TASK TO COMPLETE
Pull every line that includes the word "Policy" from the data.

DATASET EXTRACT
********************

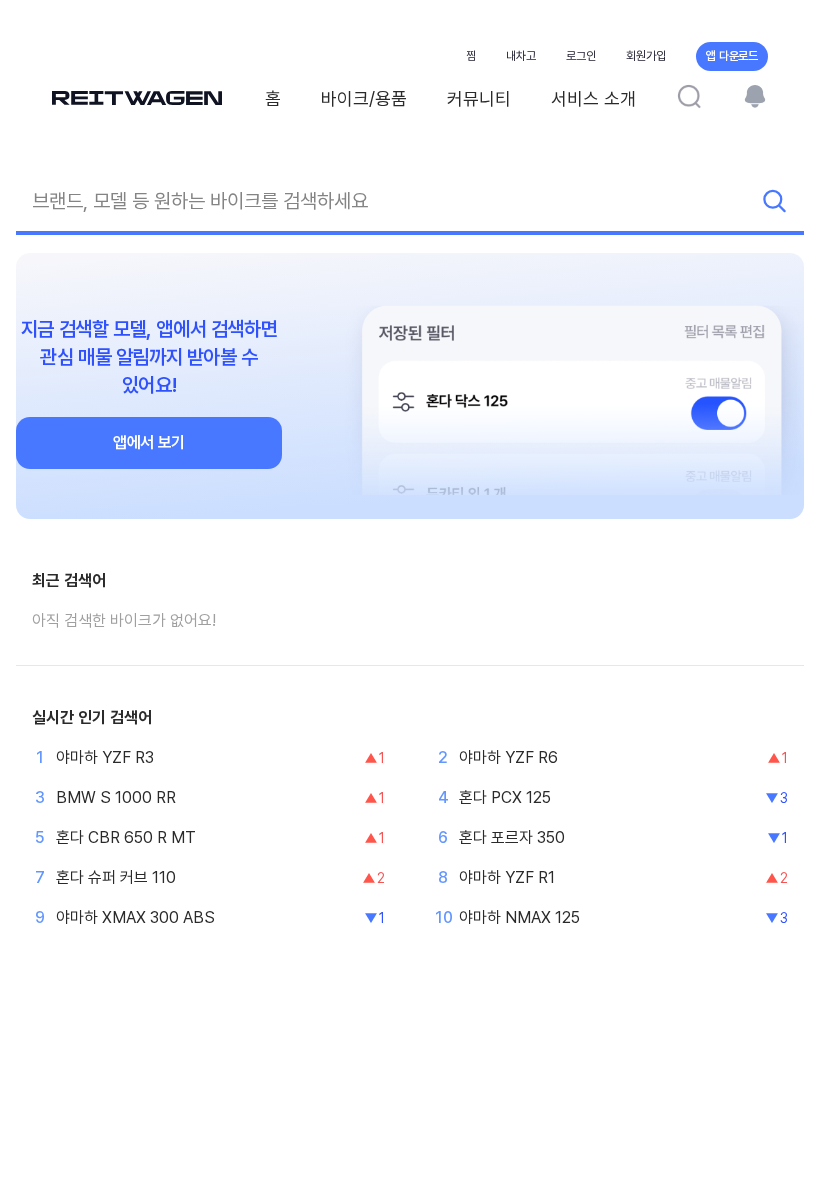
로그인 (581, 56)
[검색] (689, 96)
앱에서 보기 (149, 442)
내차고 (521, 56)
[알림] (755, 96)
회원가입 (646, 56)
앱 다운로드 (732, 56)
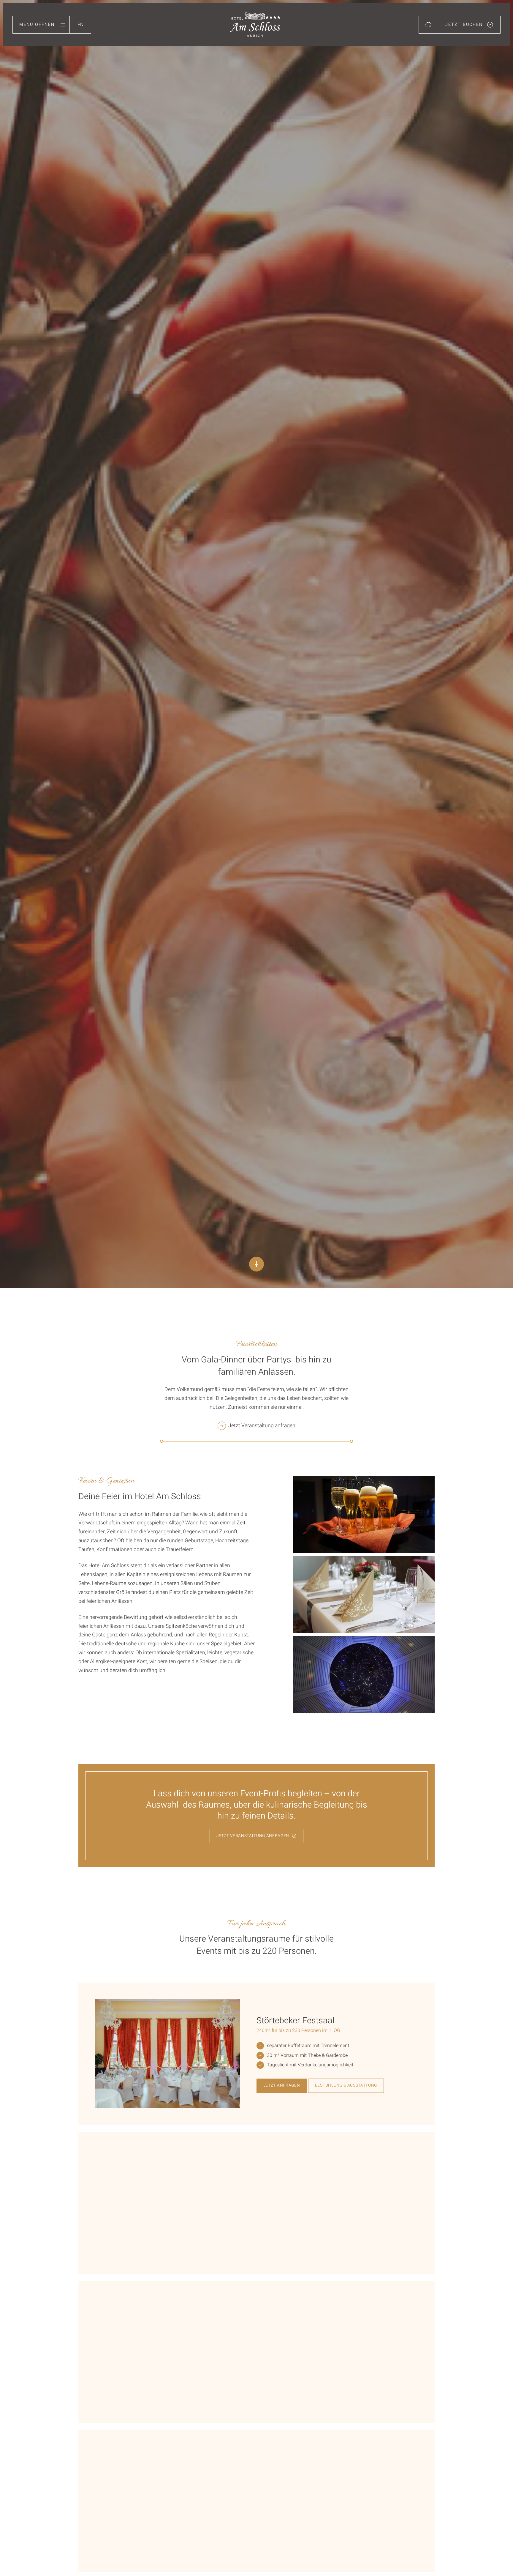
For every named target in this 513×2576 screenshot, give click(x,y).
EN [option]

********************

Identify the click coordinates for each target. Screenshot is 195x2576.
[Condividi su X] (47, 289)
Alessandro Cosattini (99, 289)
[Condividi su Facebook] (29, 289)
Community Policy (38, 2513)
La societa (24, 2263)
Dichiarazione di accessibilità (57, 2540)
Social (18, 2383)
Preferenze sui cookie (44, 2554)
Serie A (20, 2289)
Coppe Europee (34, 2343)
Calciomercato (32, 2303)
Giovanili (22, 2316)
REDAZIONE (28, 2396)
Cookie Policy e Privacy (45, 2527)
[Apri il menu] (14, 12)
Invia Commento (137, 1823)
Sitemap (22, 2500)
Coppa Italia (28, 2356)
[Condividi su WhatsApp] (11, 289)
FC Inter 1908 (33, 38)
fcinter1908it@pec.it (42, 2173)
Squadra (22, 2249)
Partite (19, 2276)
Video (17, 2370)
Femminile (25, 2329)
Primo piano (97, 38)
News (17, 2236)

********************

RESPONSE FOR THIS EXERCISE
Community Policy (38, 2513)
Cookie Policy e Privacy (45, 2527)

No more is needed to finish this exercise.